В комнате у неё вечно был беспорядок. Разбросанные открытки, купленные в ближайшем почтовом отделении, одежда, которую она не успела сложить с прошлого дня, книги о вечной любви – это была её странная, пустая жизнь обыкновенной прачки из Ньюпорта. И я каждое утро приходил её будить.

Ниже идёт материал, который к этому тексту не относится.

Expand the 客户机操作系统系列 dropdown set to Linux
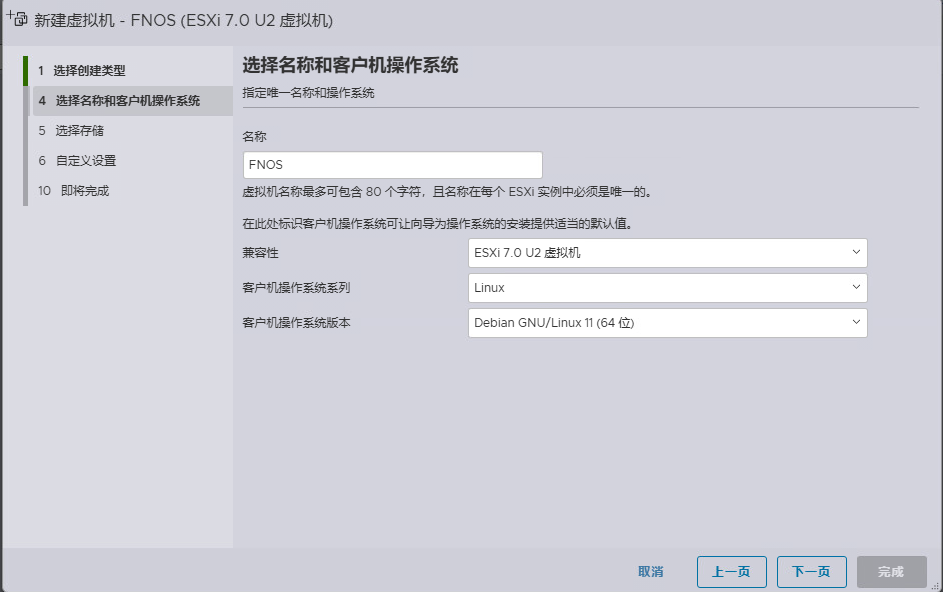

После того, как она скажет мне что-то типа «опять в кровать напустил, мелочь?» или «иди на горшок лучше сходи, пока я не встала», я уходил вниз, на первый этаж и, зашнуровав свои ботинки на толстой подошве, стоя в полумраке рассвета, идущего со стороны пока ещё цветущих полей пшеницы, выходил на улицу. Вдали виднелось бушующее море. По утрам оно неистово билось о влажный пустынный берег, омывая валуны, разбросанные по всему пляжу, старый-престарый пирс, построенный моим отцом ещё до моего рождения. Облака плыли низко, словно неясный туман, медленно поднимающийся всё выше, ветер сгонял тучи на запад, куда-то за горизонт, куда в конце дня так же привычно завалится практически мёртвое солнце.

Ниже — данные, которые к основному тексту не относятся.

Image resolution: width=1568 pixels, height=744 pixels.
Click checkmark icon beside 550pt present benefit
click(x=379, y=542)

Я уходил к сараю колоть дрова для печи – в конце зимы обычно было всё ещё очень холодно. Брал старый топор, начинал делать своё дело. Это была самая лёгкая, спокойная часть дня, которую я любил больше всего. Хотя нет, наверное, больше всего этого я любил вечер, закат и спокойное море. Однако причина такой странной любви была не в рассвете и не в закате.
Она была в человеке.
Мать моя всегда была деспотичной, слегка поехавшей дурой, у которой неплохо получалось вышивать. Каждое утро, ровно в половине восьмого утра, она выходила из своей комнаты, и тогда я понимал, что одна из двух лучших частей дня заканчивалась и начинался леденящий душу ад, медленно выворачивающий душу. Я бросал колоть дрова и шёл приветствовать её – иначе она снова бы взяла плеть и пару раз ударила ею по спине. Эту боль ни мне, ни Лейле, ни братьям не забыть никогда – словно раскалённый металл медленно стекал по спине. На мои глаза вечно наворачивались слёзы, когда мы с братьями шли в баню раз в две недели, и я видел на их спинах бледные шрамы от ударов. Наверняка, на моей спине всё было в разы хуже, но никто не хотел говорить об этом, об этой боли все привыкли молчать и делать вид, что это осталось в далёком прошлом.